There are thought to be several distinct functional gastrointestinal disorders, but all of them remain largely mysterious in terms of the underlying pathogenesis (1). Several lines of evidence now support the hypothesis that genetic factors and gene–environment interactions are important in the pathogenesis of these disorders.
Both irritable bowel syndrome (IBS) and functional dyspepsia (FD) may cluster in families. Locke et al found an increased risk for subjects with IBS and dyspepsia reporting a first-degree relative with abdominal pain and/or bowel disturbance (2). This did not apply to spousal controls, even adjusting for potential confounders such as age, sex, and somatization, but a limitation was that the results were based on self-report. In IBS, these results were subsequently confirmed by screening the first-degree relatives of IBS cases and spousal controls (3). Familial clustering, however, could be explained by common early environmental factors and/or genetic factors.
GENES VERSUS ENVIRONMENT
One method to dissect genetic from environmental effects is twin studies. A large study from the United Kingdom using the Rome II criteria for IBS failed to identify any increased concordance of IBS in monozygotic (MZ, or genetically identical) twins versus dizygotic twins (sharing half the same genes) (4). Four other twin studies, from Australia (5), the United States (6,7), and Norway (8), have identified an increased concordance for IBS in MZ twins, although the strength of the association has varied. The definitions of IBS used in 3 of these positive studies (5,6,8) were less specific than the Rome II criteria. This may suggest that the specific IBS phenotype described by the Rome criteria does not have a genetic component, but a US twin study applying Rome II criteria supports a genetic contribution (7).
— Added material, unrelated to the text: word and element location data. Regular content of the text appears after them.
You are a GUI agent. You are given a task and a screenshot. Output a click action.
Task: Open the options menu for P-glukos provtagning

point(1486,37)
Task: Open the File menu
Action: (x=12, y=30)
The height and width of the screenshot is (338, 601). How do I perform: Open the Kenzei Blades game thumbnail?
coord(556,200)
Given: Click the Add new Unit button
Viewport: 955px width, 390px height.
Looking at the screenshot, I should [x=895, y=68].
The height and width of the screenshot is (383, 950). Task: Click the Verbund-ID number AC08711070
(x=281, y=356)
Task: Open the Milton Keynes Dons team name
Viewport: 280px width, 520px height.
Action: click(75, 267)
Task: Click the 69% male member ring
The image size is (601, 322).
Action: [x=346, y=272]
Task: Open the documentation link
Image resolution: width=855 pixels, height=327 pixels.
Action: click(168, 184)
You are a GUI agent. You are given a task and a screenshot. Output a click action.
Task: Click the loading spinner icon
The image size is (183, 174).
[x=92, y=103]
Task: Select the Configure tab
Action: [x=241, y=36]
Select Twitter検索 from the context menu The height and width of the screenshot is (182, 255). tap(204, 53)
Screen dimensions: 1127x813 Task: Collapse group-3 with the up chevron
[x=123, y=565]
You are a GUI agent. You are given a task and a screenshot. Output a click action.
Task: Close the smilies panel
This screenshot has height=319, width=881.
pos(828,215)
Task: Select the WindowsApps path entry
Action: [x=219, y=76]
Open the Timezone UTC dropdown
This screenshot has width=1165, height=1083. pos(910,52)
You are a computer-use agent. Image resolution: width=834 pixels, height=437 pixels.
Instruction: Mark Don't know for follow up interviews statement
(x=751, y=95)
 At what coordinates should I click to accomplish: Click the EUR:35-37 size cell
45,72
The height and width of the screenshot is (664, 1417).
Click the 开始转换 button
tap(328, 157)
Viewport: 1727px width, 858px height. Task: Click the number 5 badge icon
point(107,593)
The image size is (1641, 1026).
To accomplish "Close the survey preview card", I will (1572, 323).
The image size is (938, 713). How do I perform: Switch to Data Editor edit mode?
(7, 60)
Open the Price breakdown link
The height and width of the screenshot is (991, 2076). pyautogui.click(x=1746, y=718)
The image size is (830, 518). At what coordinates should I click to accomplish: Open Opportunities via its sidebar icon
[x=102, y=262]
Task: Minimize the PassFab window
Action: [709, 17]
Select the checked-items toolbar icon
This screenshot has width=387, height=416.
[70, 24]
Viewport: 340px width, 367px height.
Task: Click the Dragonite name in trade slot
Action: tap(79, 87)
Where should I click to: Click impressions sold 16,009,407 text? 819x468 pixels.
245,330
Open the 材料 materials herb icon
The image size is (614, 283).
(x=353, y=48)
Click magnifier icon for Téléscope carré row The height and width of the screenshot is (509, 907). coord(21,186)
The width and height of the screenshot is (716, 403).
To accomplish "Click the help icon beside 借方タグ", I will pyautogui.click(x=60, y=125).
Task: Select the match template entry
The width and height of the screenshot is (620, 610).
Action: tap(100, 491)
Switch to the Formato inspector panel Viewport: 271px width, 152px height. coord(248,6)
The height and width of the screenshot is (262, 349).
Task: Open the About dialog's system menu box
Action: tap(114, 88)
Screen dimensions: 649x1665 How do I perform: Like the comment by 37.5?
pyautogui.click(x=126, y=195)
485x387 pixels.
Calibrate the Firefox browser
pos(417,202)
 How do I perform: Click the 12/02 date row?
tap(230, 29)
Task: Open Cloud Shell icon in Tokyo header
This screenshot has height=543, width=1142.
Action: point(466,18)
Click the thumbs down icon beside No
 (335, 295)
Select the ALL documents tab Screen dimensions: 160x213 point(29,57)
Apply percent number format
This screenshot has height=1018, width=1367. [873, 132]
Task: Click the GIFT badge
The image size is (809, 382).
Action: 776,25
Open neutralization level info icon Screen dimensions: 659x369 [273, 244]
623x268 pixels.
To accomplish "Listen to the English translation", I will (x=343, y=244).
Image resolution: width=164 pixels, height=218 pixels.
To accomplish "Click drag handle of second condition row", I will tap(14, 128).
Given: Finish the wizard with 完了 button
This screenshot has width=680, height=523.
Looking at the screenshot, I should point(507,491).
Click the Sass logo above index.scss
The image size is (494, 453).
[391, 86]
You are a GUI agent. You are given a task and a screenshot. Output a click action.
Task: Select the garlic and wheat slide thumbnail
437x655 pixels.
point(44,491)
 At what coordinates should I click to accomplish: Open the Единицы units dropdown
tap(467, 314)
One key advance has been the recent identification of a possible gene–environment interaction. In the Norwegian twin study (8), the presence of restricted fetal growth (<1500 g) was a significant risk factor for the development of IBS, with the onset of IBS appearing a mean of 7.7 years earlier in low birth weight babies. Furthermore, MZ twins with IBS (vs no IBS) had significantly lower birth weights (8). This gene–environment interaction requires confirmation, but it may indicate that impaired maturation of the nervous system interacts with key genes in inducing IBS-like features (9).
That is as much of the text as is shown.